#### [AVAILABLE DATA]

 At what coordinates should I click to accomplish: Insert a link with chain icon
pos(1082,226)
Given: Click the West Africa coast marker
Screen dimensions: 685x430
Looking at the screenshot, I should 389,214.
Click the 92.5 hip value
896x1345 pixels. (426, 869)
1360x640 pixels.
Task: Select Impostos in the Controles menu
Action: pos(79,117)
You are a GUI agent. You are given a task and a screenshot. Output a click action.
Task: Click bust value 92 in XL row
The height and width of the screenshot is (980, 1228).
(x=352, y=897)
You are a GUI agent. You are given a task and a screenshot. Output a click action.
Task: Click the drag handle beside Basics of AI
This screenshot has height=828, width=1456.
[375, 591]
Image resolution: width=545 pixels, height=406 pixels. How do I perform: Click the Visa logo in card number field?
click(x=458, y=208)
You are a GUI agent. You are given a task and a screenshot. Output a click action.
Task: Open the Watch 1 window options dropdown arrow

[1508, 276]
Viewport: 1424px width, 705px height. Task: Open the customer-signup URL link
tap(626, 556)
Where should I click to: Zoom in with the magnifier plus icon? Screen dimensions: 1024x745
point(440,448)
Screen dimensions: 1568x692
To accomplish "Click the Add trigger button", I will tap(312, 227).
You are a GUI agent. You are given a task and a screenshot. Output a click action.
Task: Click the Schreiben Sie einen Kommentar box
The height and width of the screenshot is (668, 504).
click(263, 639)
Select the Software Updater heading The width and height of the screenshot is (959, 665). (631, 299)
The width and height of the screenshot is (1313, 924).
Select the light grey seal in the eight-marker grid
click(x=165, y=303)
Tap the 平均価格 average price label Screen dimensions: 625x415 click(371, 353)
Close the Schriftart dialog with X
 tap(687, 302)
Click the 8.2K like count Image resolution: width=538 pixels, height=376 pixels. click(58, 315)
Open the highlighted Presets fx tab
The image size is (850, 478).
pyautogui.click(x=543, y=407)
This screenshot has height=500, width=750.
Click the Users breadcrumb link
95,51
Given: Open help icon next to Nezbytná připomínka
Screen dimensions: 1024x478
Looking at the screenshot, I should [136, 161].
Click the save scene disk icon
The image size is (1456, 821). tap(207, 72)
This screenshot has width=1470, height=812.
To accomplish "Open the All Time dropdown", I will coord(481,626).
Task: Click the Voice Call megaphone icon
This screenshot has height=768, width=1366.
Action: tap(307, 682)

#### [WHAT YOU WILL DO]
Extract all the material, leaving every line as it is.

#### [EXERCISE RESULT]
 At what coordinates should I click to accomplish: Insert a link with chain icon
pos(1082,226)
Given: Click the West Africa coast marker
Screen dimensions: 685x430
Looking at the screenshot, I should 389,214.
Click the 92.5 hip value
896x1345 pixels. (426, 869)
1360x640 pixels.
Task: Select Impostos in the Controles menu
Action: pos(79,117)
You are a GUI agent. You are given a task and a screenshot. Output a click action.
Task: Click bust value 92 in XL row
The height and width of the screenshot is (980, 1228).
(x=352, y=897)
You are a GUI agent. You are given a task and a screenshot. Output a click action.
Task: Click the drag handle beside Basics of AI
This screenshot has height=828, width=1456.
[375, 591]
Image resolution: width=545 pixels, height=406 pixels. How do I perform: Click the Visa logo in card number field?
click(x=458, y=208)
You are a GUI agent. You are given a task and a screenshot. Output a click action.
Task: Open the Watch 1 window options dropdown arrow

[1508, 276]
Viewport: 1424px width, 705px height. Task: Open the customer-signup URL link
tap(626, 556)
Where should I click to: Zoom in with the magnifier plus icon? Screen dimensions: 1024x745
point(440,448)
Screen dimensions: 1568x692
To accomplish "Click the Add trigger button", I will tap(312, 227).
You are a GUI agent. You are given a task and a screenshot. Output a click action.
Task: Click the Schreiben Sie einen Kommentar box
The height and width of the screenshot is (668, 504).
click(263, 639)
Select the Software Updater heading The width and height of the screenshot is (959, 665). (631, 299)
The width and height of the screenshot is (1313, 924).
Select the light grey seal in the eight-marker grid
click(x=165, y=303)
Tap the 平均価格 average price label Screen dimensions: 625x415 click(371, 353)
Close the Schriftart dialog with X
 tap(687, 302)
Click the 8.2K like count Image resolution: width=538 pixels, height=376 pixels. click(58, 315)
Open the highlighted Presets fx tab
The image size is (850, 478).
pyautogui.click(x=543, y=407)
This screenshot has height=500, width=750.
Click the Users breadcrumb link
95,51
Given: Open help icon next to Nezbytná připomínka
Screen dimensions: 1024x478
Looking at the screenshot, I should [136, 161].
Click the save scene disk icon
The image size is (1456, 821). tap(207, 72)
This screenshot has width=1470, height=812.
To accomplish "Open the All Time dropdown", I will coord(481,626).
Task: Click the Voice Call megaphone icon
This screenshot has height=768, width=1366.
Action: tap(307, 682)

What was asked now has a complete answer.